At the same time as they had driven out the Jews, those same hypocritical, turn-the-other-cheek Christians who were always accusing Arabs of being anti-Jewish. The people they drove out of Spain the Christians liked to call Moors or Saracens, as though they couldn’t bear to recognize that they were Arabs and Muslims. The Jews had also managed to forget it was those selfsame Moors who under their rule allowed them to live in Spain for hundreds of years of peace and prosperity in what Jews themselves called their “golden age”.

“Well, times change, and five hundred years is a long time ago,” Hani told himself, as he entered the building and, avoiding the elevators, began the climb to the Seminary library. He felt the muscles in his thighs and in his calves knot so tightly, as they had when he was training in the Libyan desert, and he barely kept himself from stopping to massage them. No one questioned him, or asked for identification, perhaps because he was bearded, like so many of them, and had one of their little black skullcaps on. Why that should make him more nervous, he wasn’t sure, although perhaps it was because he could so easily be taken for a Jew. He looked like them, the same dark eyes and swarthy skin, the same prominent beaked nose and black hair. A Semite after all.

When he entered the library reading room, a few heads were raised from their books, but did not seem to see him. It was as if, recognizing one of their own, they looked right through him back into their books. Like Arabs, the Jews, too, were People of the Book. A few nodded, whether at what they were reading or at him Hani wasn’t certain, so he nodded silently, gravely, making believe he too was unseeing, but on tip-toe alert, seeing everything and everyone around him.

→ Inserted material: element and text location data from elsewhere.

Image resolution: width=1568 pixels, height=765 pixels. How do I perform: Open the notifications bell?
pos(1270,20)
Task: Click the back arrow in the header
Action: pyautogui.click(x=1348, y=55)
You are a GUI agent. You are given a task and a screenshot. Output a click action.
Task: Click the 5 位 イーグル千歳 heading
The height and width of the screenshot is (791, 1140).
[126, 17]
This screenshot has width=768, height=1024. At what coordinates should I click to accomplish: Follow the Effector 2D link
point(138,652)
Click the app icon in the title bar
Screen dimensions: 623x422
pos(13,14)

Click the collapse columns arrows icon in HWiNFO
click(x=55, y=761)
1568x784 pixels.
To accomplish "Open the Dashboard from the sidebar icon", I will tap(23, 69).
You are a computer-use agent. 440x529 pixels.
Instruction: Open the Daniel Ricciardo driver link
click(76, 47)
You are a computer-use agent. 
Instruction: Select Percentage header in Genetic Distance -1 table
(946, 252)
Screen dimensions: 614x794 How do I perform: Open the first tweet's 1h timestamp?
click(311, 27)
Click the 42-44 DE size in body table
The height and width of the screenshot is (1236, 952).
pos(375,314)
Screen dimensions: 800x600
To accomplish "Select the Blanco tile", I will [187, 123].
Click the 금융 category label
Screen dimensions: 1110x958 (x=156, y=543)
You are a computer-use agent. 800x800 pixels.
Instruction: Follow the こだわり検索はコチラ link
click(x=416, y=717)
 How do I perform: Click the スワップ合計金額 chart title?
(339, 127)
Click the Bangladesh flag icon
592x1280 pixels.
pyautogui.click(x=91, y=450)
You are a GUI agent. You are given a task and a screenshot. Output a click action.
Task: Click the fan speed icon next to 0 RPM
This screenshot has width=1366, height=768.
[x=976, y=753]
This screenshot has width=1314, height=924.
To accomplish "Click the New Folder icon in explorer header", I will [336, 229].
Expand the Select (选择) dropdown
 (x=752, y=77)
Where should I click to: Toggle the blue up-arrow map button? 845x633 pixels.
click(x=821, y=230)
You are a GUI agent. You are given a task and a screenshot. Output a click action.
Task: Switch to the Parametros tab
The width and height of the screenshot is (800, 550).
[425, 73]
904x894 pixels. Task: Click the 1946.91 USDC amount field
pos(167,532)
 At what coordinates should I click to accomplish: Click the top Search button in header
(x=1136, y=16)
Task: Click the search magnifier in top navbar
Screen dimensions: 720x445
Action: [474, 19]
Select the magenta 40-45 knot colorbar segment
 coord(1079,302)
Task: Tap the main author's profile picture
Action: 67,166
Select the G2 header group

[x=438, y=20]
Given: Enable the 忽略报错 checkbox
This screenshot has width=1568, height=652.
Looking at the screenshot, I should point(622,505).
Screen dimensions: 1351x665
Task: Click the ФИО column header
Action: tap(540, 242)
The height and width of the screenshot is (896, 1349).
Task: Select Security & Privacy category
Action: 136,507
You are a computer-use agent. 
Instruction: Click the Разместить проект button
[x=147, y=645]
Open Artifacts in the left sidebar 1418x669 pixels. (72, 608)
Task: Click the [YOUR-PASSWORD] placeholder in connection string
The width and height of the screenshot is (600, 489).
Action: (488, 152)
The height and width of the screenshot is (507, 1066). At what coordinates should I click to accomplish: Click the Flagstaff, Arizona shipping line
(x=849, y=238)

Following a short stocky man into the stacks, he veered away, only to to encounter a nervous thin woman with thick eye-glasses and had to avoid her too. Finally, he found a secluded part of the stacks where there was no sound except, at some distance, the hum of an air-conditioning unit. Hani stepped up on one of the library ladders and laid his briefcase on the second shelf from the top. Up there, he could see all around him. No one was nearby; no one was aware of him. Slowly, he undid the clasps on his briefcase and carefully slid out the explosive device, the timer, the roll of tape.

When he finished taping the bomb behind the volumes on the top shelves, where it was least likely to be discovered, Hani noticed that those books were copies of the Jews’ Torah, some newly rebound, others worn and tattered as if they had been fingered by generations. Hani was taken aback, then recalled the Koran’s curse on the Jews as unworthy of being true Sons of Abraham. Those to whom the burden of carrying the Torah was entrusted, yet refused to bear it, are like a donkey with books. Hani laughed aloud, then glanced around to see if anyone had heard him. Cautiously, he set the timer, checked it twice against his wristwatch, then closed the clasps on his briefcase and stepped down. 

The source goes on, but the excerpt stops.